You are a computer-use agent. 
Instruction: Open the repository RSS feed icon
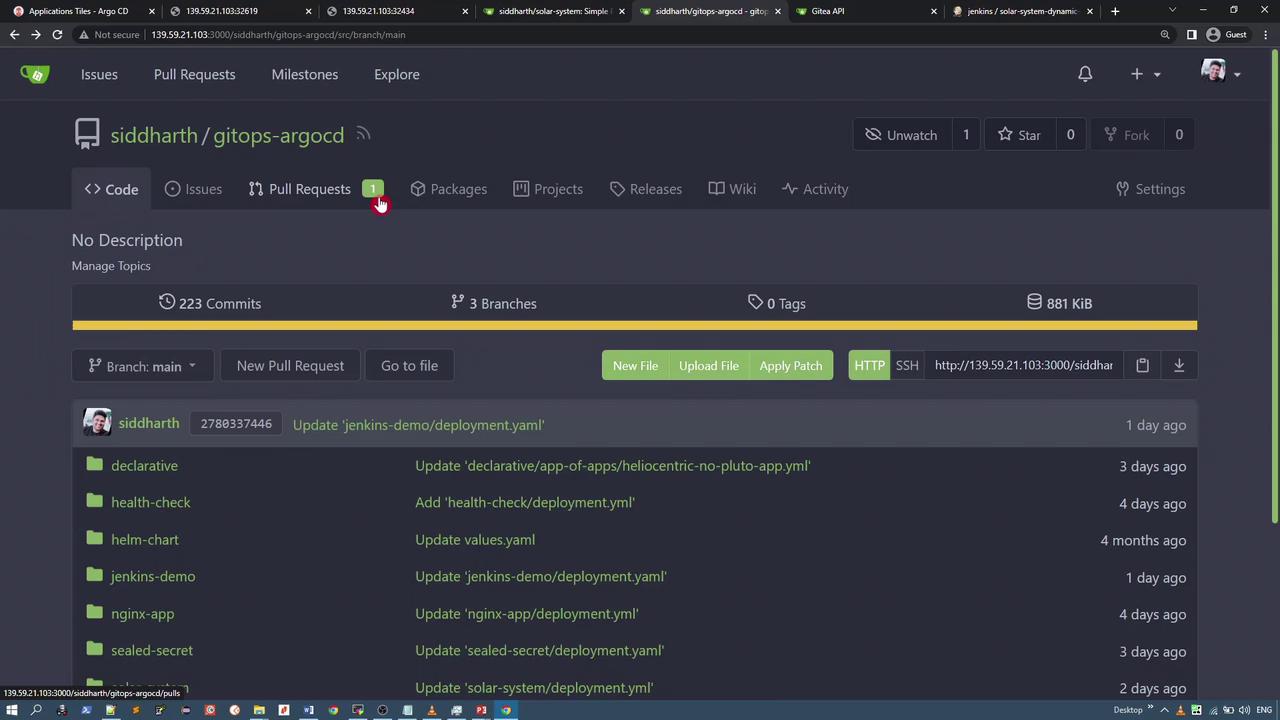pos(363,134)
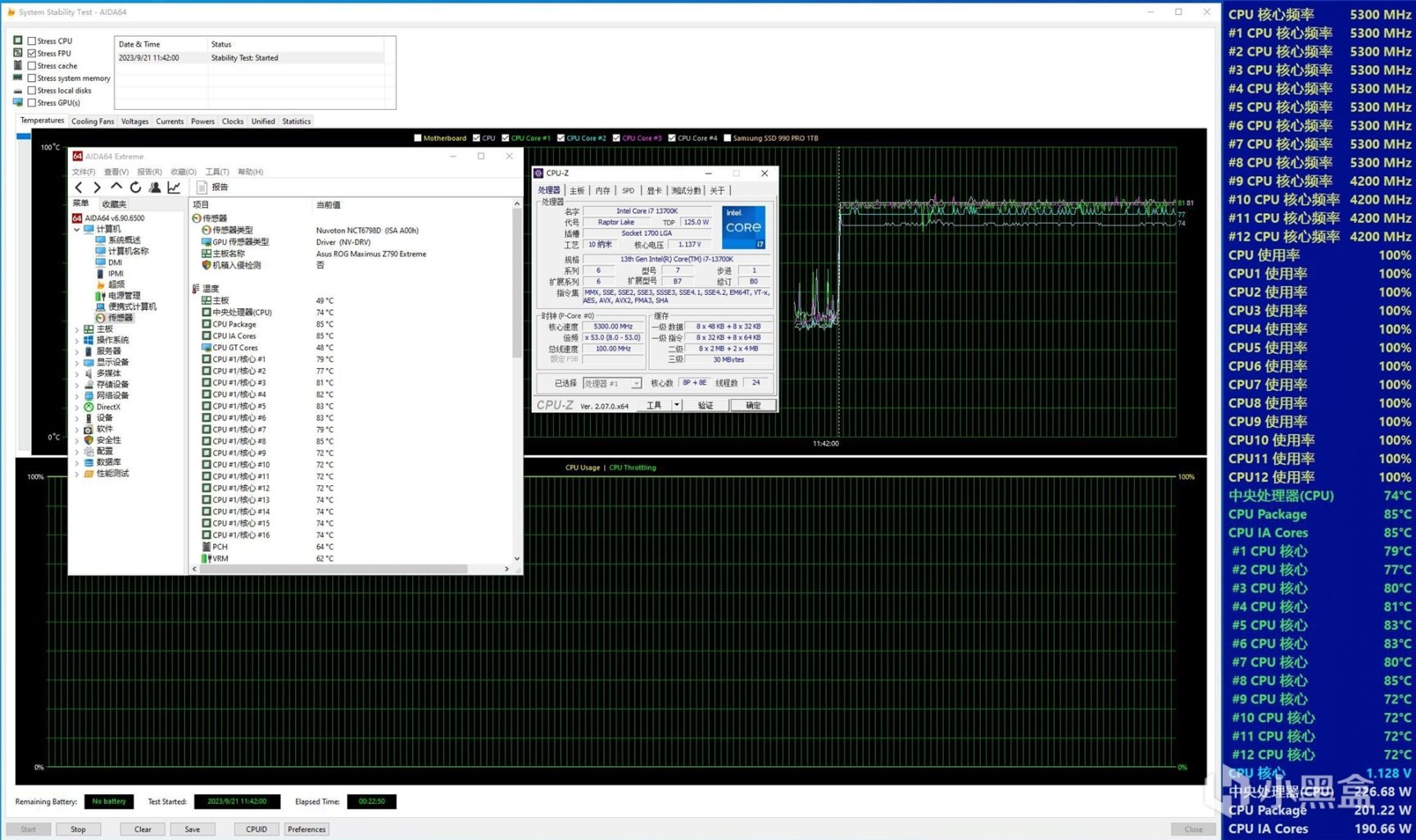Uncheck the Stress FPU checkbox
This screenshot has width=1416, height=840.
32,53
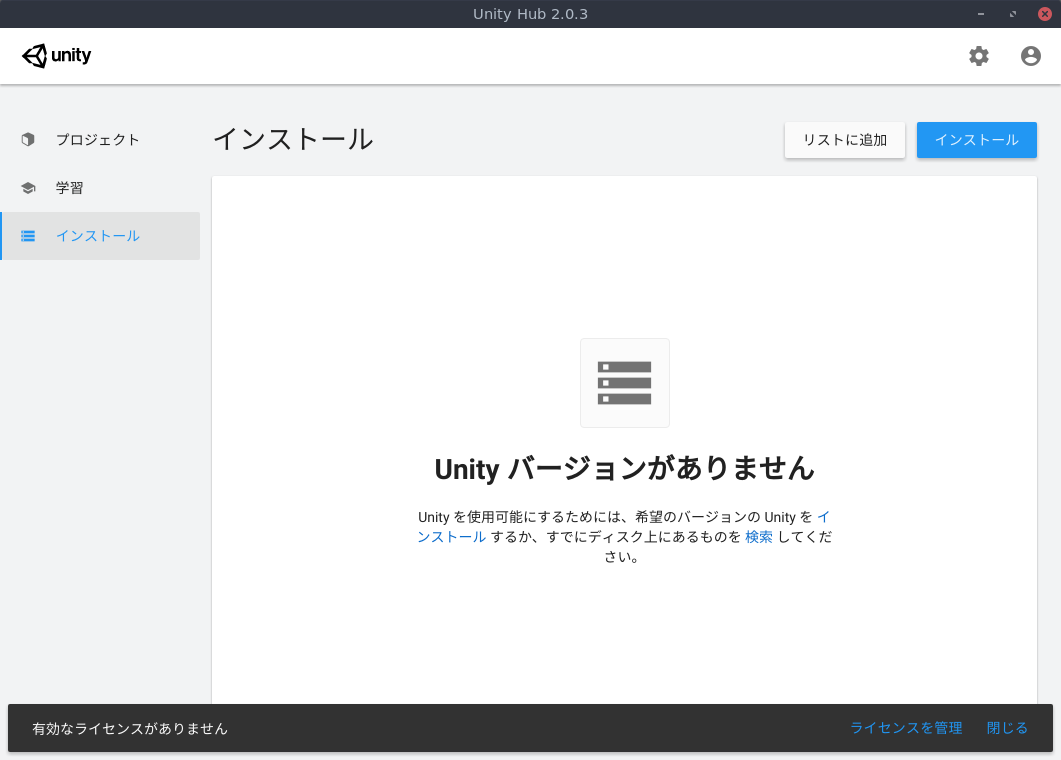This screenshot has height=760, width=1061.
Task: Open the settings gear
Action: pos(978,56)
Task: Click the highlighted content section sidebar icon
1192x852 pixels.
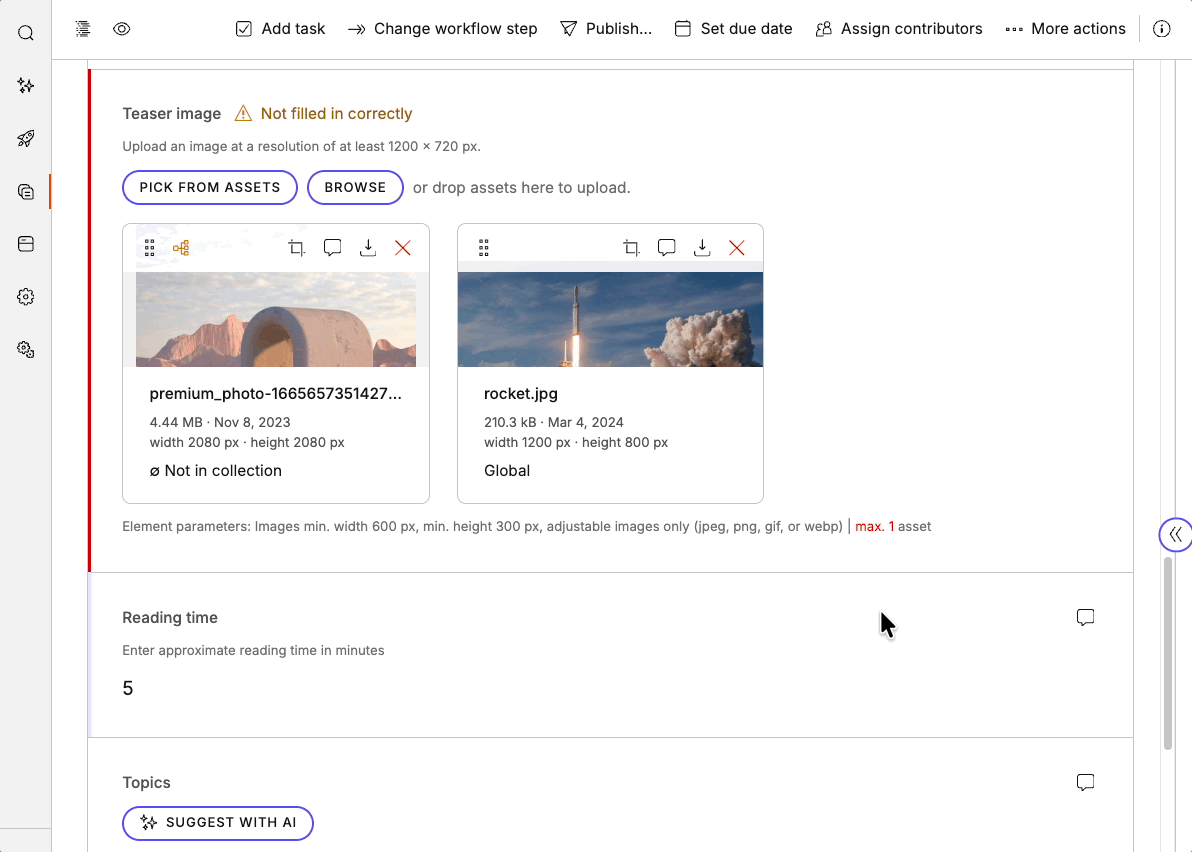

Directions →
Transcribe every entry exactly, omitting pictures.

Worked solution →
You are a computer-use agent. 
Instruction: Open the repository RSS feed icon
pos(363,134)
Uncheck the Stress FPU checkbox
This screenshot has width=1416, height=840.
32,53
This screenshot has height=760, width=1061.
Task: Open the settings gear
Action: pos(978,56)
Task: Click the highlighted content section sidebar icon
1192x852 pixels.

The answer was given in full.